Autour de ces trois personnages principaux gravite de nombreuses personnes notamment le père Preynat, Barbarin, les autres victimes, les médias, mais aussi les familles. L’inaction ou l’incompréhension des ces dernières est un élément très puissant du film. Certaines soutiennent les victimes sans conditions, parfois parce qu’elles ont également subit ce type d’horreurs ou simplement par amour. Mais d’autres sont littéralement inactives et presque insultantes envers leurs proches et c’est une chose très difficile à regarder. Le film n’épargne personne et le spectateur à intérêt à être bien accroché car on lui autorise aucun répit. C’est dur, cru, précis et aussi glaçant que les actes qui y sont relatés. Et nous ne pouvons pas rester insensibles également au jeu des trois acteurs, théâtral et précis. Melvil Poupaud est d’une justesse incroyable, dans une retenue sans faille avec une détermination déchirante. Denis Menochet est certainement l’un des acteurs qui me plaisent le plus dans le paysage cinématographique français depuis quelques années. Il peut autant me laisser de marbre comme me briser le cœur ou m’émerveiller (un retour sur Jusqu’à la garde est d »ailleurs prévu bientôt, lorsque j’aurais eu le courage de le regarder, enfin). Je suis souvent curieuse de ce qu’il peut faire et là, il m’a laissé un peu sur ma faim. Cependant, la qualité de son jeu n’est en aucun cas remis en cause : il est fort et c’est une nouvelle preuve de son talent. Swann Arlaud quant à lui n’a plus rien à prouver et endosse une nouvelle fois un rôle dans lequel il laisse éclater toute son humanité. Il est magnifique et parvient à nous pincer le cœur, parfois juste en regardant par la fenêtre, clope au bec : et ça, c’est du grand art !
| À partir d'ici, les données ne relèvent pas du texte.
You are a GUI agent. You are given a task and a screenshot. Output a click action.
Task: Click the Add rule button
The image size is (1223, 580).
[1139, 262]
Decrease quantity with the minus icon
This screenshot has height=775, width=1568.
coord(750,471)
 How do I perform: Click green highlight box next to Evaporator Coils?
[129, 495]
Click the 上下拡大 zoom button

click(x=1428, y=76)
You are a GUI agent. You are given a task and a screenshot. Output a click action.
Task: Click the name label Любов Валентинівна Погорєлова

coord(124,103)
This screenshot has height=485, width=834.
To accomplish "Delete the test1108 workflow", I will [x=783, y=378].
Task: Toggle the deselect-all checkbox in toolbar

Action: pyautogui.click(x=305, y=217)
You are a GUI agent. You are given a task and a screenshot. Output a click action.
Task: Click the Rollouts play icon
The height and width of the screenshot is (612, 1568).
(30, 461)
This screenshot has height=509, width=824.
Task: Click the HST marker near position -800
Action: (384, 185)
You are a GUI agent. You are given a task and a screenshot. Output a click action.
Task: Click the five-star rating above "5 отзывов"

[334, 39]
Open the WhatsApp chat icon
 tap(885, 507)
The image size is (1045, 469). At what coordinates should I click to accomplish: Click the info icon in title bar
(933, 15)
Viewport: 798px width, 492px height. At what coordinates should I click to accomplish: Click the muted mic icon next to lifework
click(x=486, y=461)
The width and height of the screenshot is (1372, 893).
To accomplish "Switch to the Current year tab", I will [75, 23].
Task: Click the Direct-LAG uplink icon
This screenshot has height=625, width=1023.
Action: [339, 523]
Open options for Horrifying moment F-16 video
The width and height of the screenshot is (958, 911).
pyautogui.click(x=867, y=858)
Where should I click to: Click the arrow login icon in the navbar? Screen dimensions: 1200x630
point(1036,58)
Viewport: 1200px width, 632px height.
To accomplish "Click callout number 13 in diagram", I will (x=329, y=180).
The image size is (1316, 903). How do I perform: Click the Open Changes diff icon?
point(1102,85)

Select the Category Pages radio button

Un film nécessaire mais en demi-teinte

Grace à Dieu est un film nécessaire et profondément douloureux. Il fait parti de ces films qui nous secouent, nous frappent, nous font mal et ne cherche rien d’autre qu’à nous réveiller et nous atteindre. C’est réussi, mille fois, mais c’est un peu forcé à mon sens. Bien sur, le sujet est atroce, actuel et bouleversant. Cependant, je regrette certains choix d’Ozon qui m’ont paru un peu lourds. La mise en scène est froide et appuie certainement son discours, mais elle a aussi engendrer une certaine distance entre le film et moi. J’ai trouvé certaines scènes totalement inutiles (violences conjugales, scènes avec voix off, les éternels repas de famille à la française,etc) et les acteurs parfois perdu dans une histoire bien trop vaste pour eux. Cela étant dit, Grace à Dieu est un film à voir, réussi sur bien des plans et douloureux sur tous les autres ! L’inaction de l’Église, malgré la condamnation ferme de ces actes par le Pape lui même, est immorale et totalement incompréhensible. Le dernier plan du film remet également en question la foi des victimes : peuvent-elles encore croire en la bonté de cette institution qui ne les a jamais protégés ? La réponse n’est pas donnée par Ozon, et c’est intelligent de sa part de ne pas prendre part au débat religieux. La question est plutôt de savoir si l’Église compte un jour prendre de réelles mesures contre les actes pédophiles en son sein.

Que vous soyez croyants ou non, le film vous bouleverse dans tous les cas et il éclaire sur de nombreux points souvent « oubliés » par les médias lors de ce type d’affaire.

Grace à dieu, en salles depuis le 20 Février 2019.